The study builds on previous research conducted in the Bonilha lab. Past studies have been retrospective – meaning they looked back at previous patients’ records – and they were confined to MUSC patients. A single site study is somewhat limited in its findings, Gleichgerrcht said. More recently, a multi-site study with data from six busy academic epilepsy centers, led by MUSC’s Bonilha lab, demonstrated that the single-site findings could be replicated in independent samples using artificial intelligence methods.

This new study will gather data from Hofstra/Northwell in New York, Emory in Atlanta, the University of Pittsburgh and the University of Pennsylvania, and it will be prospective, meaning it will look at the records of current and future patients, once recruited.

“This is one of many outcomes that can be measured – seizure freedom. It’s a very important outcome because it’s the one that defines a lot of the patient’s quality of life. However, there are other contributors to quality of life.”

Ezequiel Gleichgerrcht, M.D., Ph.D.

The study won’t determine the care the patients receive. Their doctors will continue to make their best assessments as to whether the patients are good candidates for surgery and whether they should undergo laser ablation or resection.

“I think that’s what makes it a very attractive study. You’re still doing standard of care. No one gets more or less than if they were not participating,” Gleichgerrcht said.

Epilepsy patients already get MRI scans. For those who agree to participate in the study, their scans will be fed into a machine learning system. The computer has already developed an algorithm for likely success based on scans during previous studies, but as more scans and surgery results are entered, the computer will continually learn and hopefully find common features among those for whom the surgery worked.

The hope is that one day, an automated algorithm could offer a prediction, on an individual patient basis, about whether surgery would likely be successful, Gleichgerrcht said. There’s a long way to go before that point, he said, but this study is an important step forward.

And although this study doesn’t cover other beneficial outcomes, it’s possible that eventually other benefits could be predicted as well.

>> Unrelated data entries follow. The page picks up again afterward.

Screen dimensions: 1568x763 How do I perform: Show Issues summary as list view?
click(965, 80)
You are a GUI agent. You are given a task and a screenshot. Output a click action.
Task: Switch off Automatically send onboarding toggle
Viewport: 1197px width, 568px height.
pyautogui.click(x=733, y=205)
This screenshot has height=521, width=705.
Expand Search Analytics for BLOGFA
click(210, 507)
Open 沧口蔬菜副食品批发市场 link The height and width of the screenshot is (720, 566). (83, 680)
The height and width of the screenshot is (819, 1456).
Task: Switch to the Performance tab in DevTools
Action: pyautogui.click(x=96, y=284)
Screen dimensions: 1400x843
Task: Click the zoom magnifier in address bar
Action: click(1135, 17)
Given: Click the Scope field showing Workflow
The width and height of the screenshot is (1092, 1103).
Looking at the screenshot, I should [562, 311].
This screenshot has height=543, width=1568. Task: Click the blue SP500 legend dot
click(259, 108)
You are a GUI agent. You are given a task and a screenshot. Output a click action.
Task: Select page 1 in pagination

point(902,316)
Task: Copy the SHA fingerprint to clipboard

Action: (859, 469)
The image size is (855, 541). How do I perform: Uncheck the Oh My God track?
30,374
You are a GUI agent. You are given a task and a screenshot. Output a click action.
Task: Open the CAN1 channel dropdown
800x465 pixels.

“This is one of many outcomes that can be measured – seizure freedom. It’s a very important outcome because it’s the one that defines a lot of the patient’s quality of life. However, there are other contributors to quality of life,” he said, listing among them memory and the ability to hold down a job.


Bonilha said Wilmskoetter, Doyle and Gleichgerrcht are great examples of the next generation of researchers who will become leaders in the field and generate medical discoveries to help people who suffer from these diseases.

“Being a clinician scientist is part of the commitment to medical discovery, which ultimately means improving treatment and improving outcomes.”